History isn't about dates and places and wars. It's about the people who fill the spaces between them. Jodi Picoult

One of the most fascinating stories of American history, set in Florida, is not well known.

During the16th century several European powers sought to expand their empires into the Americas. In 1513 during his expedition to North America, Ponce de Leon claimed peninsular Florida for Spain.

In 1564, a group of about 300 French Protestants, known as Huguenots, arrived in America and settled in Spanish territory near the present-day Jacksonville, Florida. On June 30, 1564, with the help of a local tribe of Timucuan Indians, the French began the construction of a triangular-shaped fort on the St. John's River they called Ft. Caroline.
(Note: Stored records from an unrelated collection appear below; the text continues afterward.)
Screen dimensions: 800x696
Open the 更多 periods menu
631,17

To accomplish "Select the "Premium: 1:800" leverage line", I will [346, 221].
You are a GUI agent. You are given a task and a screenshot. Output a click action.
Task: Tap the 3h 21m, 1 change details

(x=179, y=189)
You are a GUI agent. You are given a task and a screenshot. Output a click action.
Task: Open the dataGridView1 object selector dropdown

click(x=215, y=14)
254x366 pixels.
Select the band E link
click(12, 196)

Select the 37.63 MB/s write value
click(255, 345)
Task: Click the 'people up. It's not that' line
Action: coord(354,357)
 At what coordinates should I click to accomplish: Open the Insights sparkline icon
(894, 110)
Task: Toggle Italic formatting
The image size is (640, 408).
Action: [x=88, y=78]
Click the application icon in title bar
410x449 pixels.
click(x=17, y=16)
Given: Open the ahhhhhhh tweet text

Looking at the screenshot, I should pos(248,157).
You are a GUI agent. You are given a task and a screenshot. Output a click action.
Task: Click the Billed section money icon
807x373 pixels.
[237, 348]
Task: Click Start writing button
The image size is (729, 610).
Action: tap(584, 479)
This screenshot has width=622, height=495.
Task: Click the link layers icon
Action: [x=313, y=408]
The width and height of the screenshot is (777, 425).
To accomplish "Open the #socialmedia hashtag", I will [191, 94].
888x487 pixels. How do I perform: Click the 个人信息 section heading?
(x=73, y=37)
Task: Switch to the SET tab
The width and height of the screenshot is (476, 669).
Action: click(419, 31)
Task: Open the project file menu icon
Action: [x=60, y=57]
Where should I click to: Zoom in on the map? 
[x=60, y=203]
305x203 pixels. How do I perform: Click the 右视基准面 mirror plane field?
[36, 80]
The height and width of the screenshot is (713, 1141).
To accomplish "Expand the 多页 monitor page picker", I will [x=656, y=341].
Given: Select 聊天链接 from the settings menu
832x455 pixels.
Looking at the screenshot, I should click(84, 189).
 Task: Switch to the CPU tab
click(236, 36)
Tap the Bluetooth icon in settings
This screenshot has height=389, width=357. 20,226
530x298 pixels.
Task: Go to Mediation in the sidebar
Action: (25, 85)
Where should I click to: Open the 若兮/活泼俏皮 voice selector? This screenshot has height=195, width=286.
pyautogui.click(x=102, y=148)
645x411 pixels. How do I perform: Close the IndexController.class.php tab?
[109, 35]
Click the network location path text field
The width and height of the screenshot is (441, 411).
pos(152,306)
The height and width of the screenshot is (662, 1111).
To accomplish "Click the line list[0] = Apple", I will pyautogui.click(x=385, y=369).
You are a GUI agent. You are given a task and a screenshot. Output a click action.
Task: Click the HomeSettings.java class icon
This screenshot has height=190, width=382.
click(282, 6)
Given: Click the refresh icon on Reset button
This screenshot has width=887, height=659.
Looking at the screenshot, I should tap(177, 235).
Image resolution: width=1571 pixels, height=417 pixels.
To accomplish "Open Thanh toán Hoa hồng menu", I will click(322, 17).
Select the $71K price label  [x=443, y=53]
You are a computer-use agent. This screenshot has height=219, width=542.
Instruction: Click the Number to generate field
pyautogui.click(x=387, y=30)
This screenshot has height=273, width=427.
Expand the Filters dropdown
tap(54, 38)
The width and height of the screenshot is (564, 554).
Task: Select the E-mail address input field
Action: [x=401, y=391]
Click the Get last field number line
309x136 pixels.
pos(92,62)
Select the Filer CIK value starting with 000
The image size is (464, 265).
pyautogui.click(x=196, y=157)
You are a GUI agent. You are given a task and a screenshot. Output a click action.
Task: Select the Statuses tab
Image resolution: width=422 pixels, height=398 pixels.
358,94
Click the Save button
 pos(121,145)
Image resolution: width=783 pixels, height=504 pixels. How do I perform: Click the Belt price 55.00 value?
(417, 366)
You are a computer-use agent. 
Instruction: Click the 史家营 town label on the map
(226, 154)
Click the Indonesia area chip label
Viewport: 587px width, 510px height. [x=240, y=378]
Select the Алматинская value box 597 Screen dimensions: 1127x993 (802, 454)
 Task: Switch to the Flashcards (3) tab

Spain resented what they felt was French intrusion and objected to the presence of Protestants on land the Catholic Spanish claimed. The fort quickly became a source of conflict. The French colony initially thrived thanks largely to good relations with the native Timucua.

But, within a year the settlers at Ft. Caroline were weak, near starvation, and the relationship with the natives had deteriorated. In May, 1565, Jean Ribault sailed from France with more than 600 soldiers and settlers to resupply Ft. Caroline arriving in August 1565.

When King Philip II of Spain, a devout Catholic, heard of the encroachment of what he considered his property he dispatched an army under Don Pedro Menendez de Aviles with orders to remove the French and establish a Spanish colony in Florida. Menendez also set sail in May 1565, arriving in August about the same time as Ribault. Menendez and his group came ashore on September 8th, established and named their new colony St. Augustine.

Don Pedro Menendez de Aviles
Jean Ribault

On September 10th, Ribault set out to attack and wipe out the Spanish at St Augustine. A hurricane along the Florida coast carried his ships far to the south and were shipwrecked. At the same time, Menendez led a force to attack Ft. Caroline. Most of the soldiers from Ft. Caroline were with Ribault so it was very easy for Menendez to capture the French settlement, killing most of the men in the battle. When he heard from some Timucuan Indians that a group of white men were on a beach a few miles from St. Augustine, he marched 70 soldiers to an inlet and blocked 127 French men from returning to Ft. Caroline. With a captured French man who acted as a translator, Menendez told how Ft. Caroline had been captured and urged them to surrender. With their weapons lost in the storm and having no food, they surrendered. Menendez then demanded they give up their Protestant faith and accept Catholicism. They refused and 111 French men were killed. Only 16 who professed to be Catholic were spared. Today that location is known as Matanzas Inlet.

Two weeks later more French survivors, including Ribault, appeared and the sequence of events was repeated. On October 12th, Ribault and his men surrendered and met their fate after refusing to give up their faith. This time 134 were killed. These Huguenots were not killed because they were Huguenots or Protestants but simply because they were French encroached upon Spanish territory.

In April 1568, a Frenchman named Dominique de Gourgues, a Huguenot, led a force that went to Florida and took revenge on the Spaniards killing all of them at Ft. Caroline.

There is a mural in the U.S, Capitol depicting this part of Florida history.